Ferdinand de Saussure

Ferdinand de Saussure
Ferdinand de Saussure
Nascimento26 de novembro de 1857
Genebra, Suíça
Morte22 de fevereiro de 1913 (55 anos)
Morges
NacionalidadeSuíço
Campo(s)Semiótica, linguística

Ferdinand de Saussure (Genebra, 26 de novembro de 1857Morges, 22 de fevereiro de 1913) foi um linguista e filósofo suíço, cujas elaborações teóricas propiciaram o desenvolvimento da linguística enquanto ciência autônoma. Seu pensamento exerceu grande influência sobre o campo da teoria da literatura e dos estudos culturais.[1][2]

Saussure entendia a linguística como um ramo da ciência mais geral dos signos, que ele propôs que fosse chamada de Semiologia. Graças aos seus estudos e ao trabalho de Leonard Bloomfield, a linguística adquiriu autonomia, objeto e método próprios. Seus conceitos serviram de base para o desenvolvimento do estruturalismo no século XX.[3]

Biografia

Ferdinand de Saussure (Pronúncia francesa: [fɛʁdi'nã də so'syʁ]) nasceu em Genebra, em 26 de novembro de 1857. Filho de um eminente naturalista, foi introduzido pelo e amigo da família Adolphe Pictet aos estudos linguísticos.[4] Saussure estudou Física e Química, mas continuou sendo introduzido aos cursos de gramática grega e latina.[5] Em 1874, começou a estudar sozinho o sânscrito, usando a gramática de Franz Bopp.[4] Por fim, convenceu-se de que sua carreira estava nos estudos da linguagem e ingressou na Sociedade Linguística de Paris, fundada em 1866. Estudou línguas europeias na Universidade de Lípsia, em que ingressou em outubro de 1876. Após pouco menos de dois anos, transferiu-se por curto período à Universidade de Berlim.[6] Aos vinte e um anos publicou uma dissertação sobre o sistema primitivo das vogais nas línguas indo-europeias (em francês: Mémoire sur le système primitif des voyelles dans les langues indo-européennes, de 1879),[6] a qual foi muito bem aceita.
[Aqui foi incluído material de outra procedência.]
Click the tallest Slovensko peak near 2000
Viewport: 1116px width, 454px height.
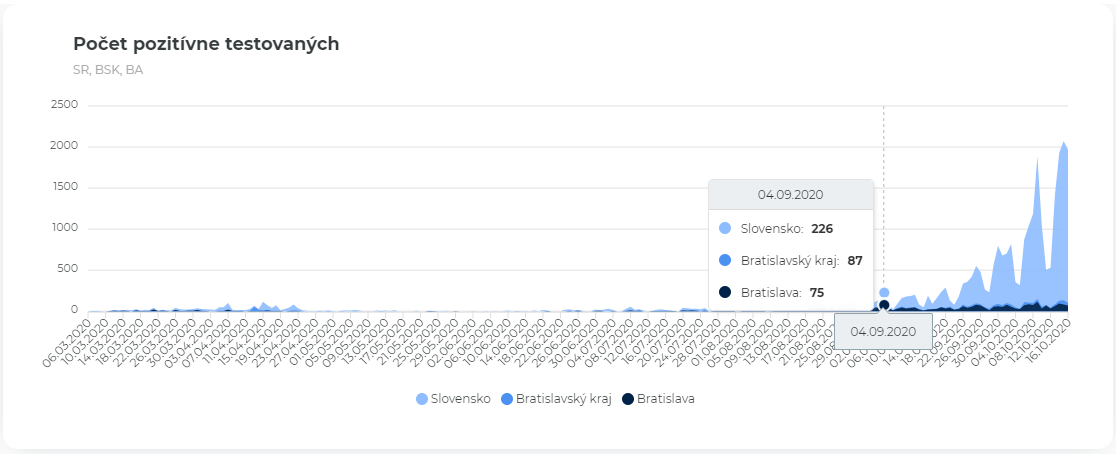(x=1063, y=143)
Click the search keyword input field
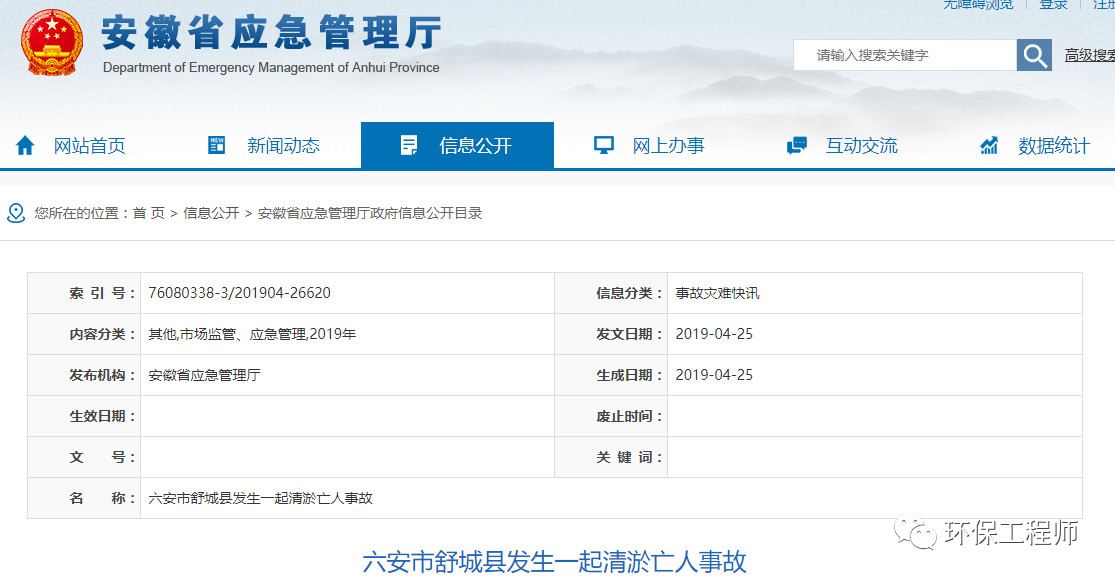 coord(903,55)
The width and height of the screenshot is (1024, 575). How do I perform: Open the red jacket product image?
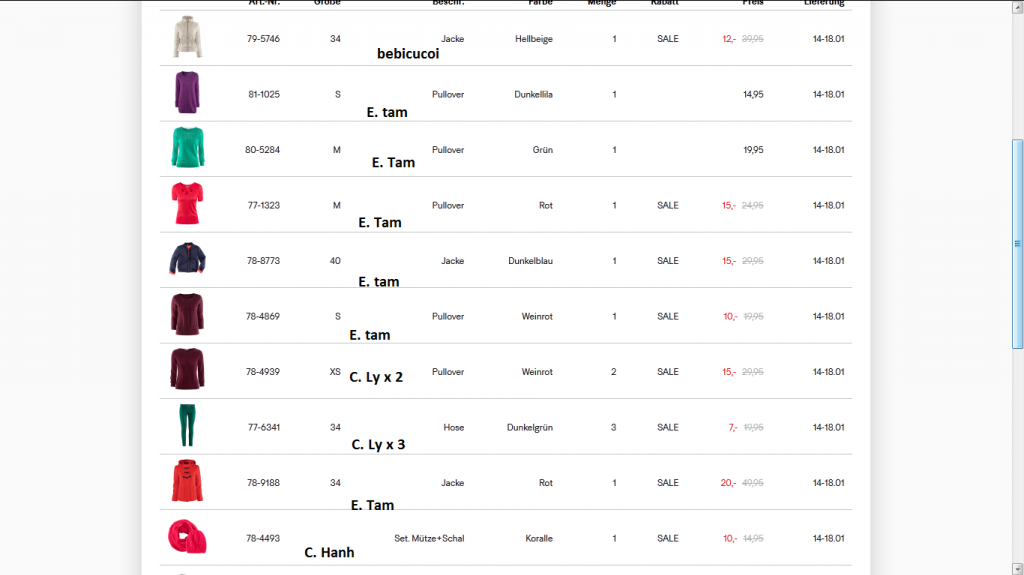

Defendeu sua tese sobre o uso do caso genitivo em sânscrito, em Berlim, e retornou a Paris, onde passou a ensinar sânscrito, gótico, alto-alemão e depois Filologia Indo-Europeia. Retornou a Genebra, onde lecionou sânscrito e linguística histórica em geral.

Entre 1907 e 1910, Saussure ministrou três cursos sobre linguística na Universidade de Genebra. Em 1916, três anos após sua morte, dois de seus alunos, Charles Bally e Albert Sechehaye, com a colaboração de A. Ridlinger, compilaram as anotações de alunos que compareceram a estes cursos e editaram o Curso de linguística Geral, livro seminal da ciência linguística.[7]

Paralelamente ao trabalho teórico reunido no Curso, Saussure também realizou, entre 1906 e 1909, outro estudo que é comumente chamado de Os Anagramas de Saussure.[8] Nesse trabalho, o mestre genebrino perscrutou um corpus de poemas clássicos para tentar provar a existência de um mecanismo de composição poética baseado na análise fônica das palavras, mecanismo este formado pelo anagrama e pelo hipograma. O hipograma (palavra-tema) é um deus ou um herói diluído foneticamente no poema. O anagrama, por sua vez, é o processo que propicia a diluição do hipograma nos versos.[5]